Comment by d-lisp
17 hours ago
I see a lot of "vibe-coding" related articles, but I don't see a lot of shipped projects/products via "vibe-coding". I would like to find some examples instead of this kind of articles ?
17 hours ago
I see a lot of "vibe-coding" related articles, but I don't see a lot of shipped projects/products via "vibe-coding". I would like to find some examples instead of this kind of articles ?
I think if I was actually shipping a real product to real customers I would avoid bragging about how I vibe-coded it. Seems like that would bring up some quality / security / pricing discussions that my salespeople would have a tough time navigating. At least for now I think those customer concerns would be justified. Oh you vibed this out in an afternoon? Why does it cost $199/seat? Why don’t I just build it myself?

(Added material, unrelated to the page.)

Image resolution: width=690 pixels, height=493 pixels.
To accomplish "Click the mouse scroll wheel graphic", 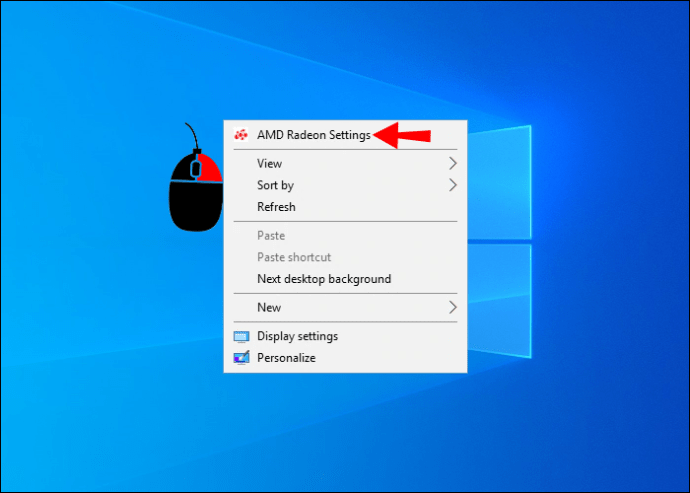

Yesterday I released a Rust-with-Python-bindings package that was mostly coded with Claude 4.5 Opus: https://github.com/minimaxir/icon-to-image
I'll write about the process after I've released a few more things as I have some disagreements with the current discourse.
There are a ton of vibecoded tools on simon's website.

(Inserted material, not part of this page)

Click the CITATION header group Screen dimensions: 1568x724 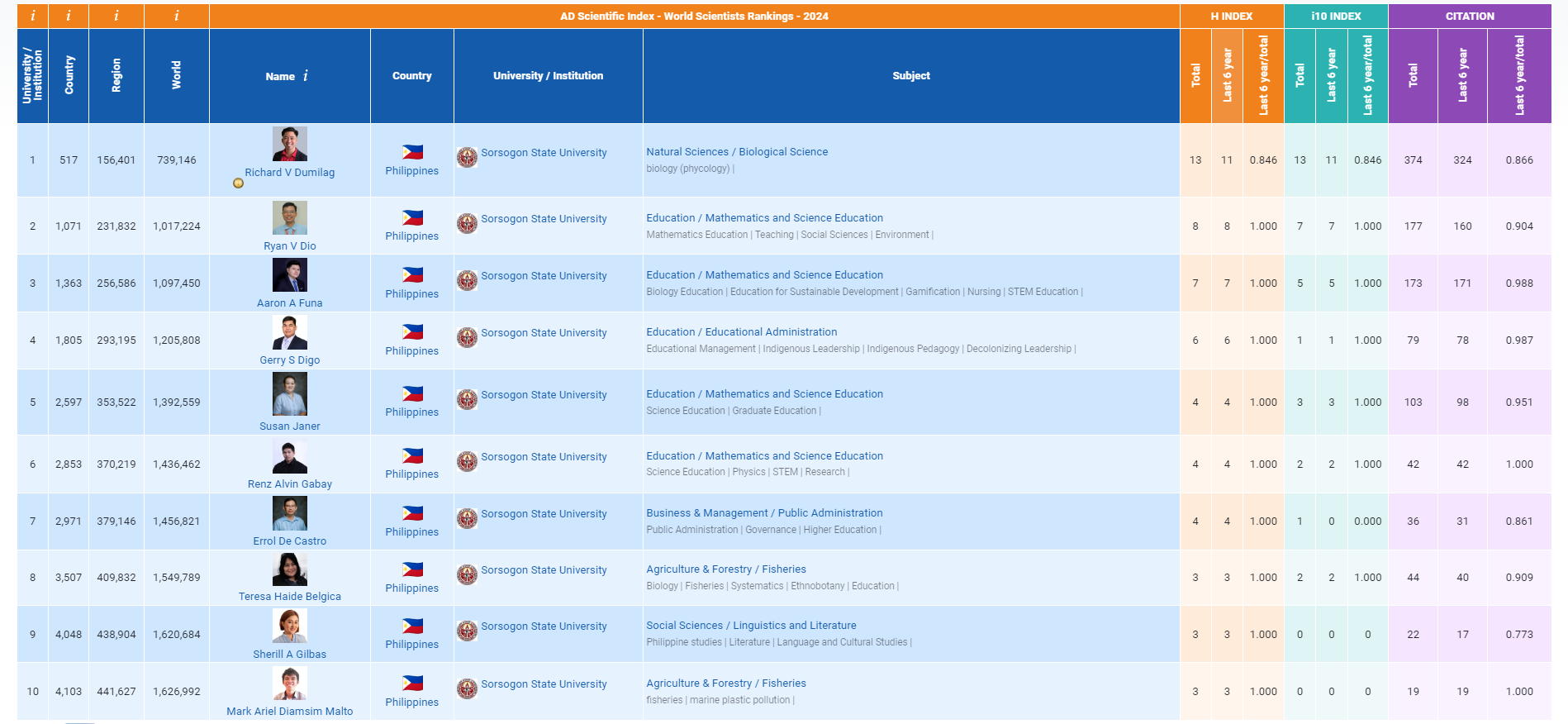coord(1469,16)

Whether those are substantial enough to count as shipped projects is a matter of debate
https://tools.simonwillison.net/
If you go on YouTube you can find a lot of vibe coders doing interviews where they drop a brief mention of their SaaS products. I think the main reason they are not well publicized is because they obviously have no moat. If I speak to a really big audience and tell them my SaaS which I vibe coded in 1 day is earning 10k/mo, then I'll have 10 competitors by tomorrow.
But if you want a "citation needed" name of someone shipping vibe coded apps and making money off it: on YouTube, Ed Yonge, or many of the guests on Starter Story.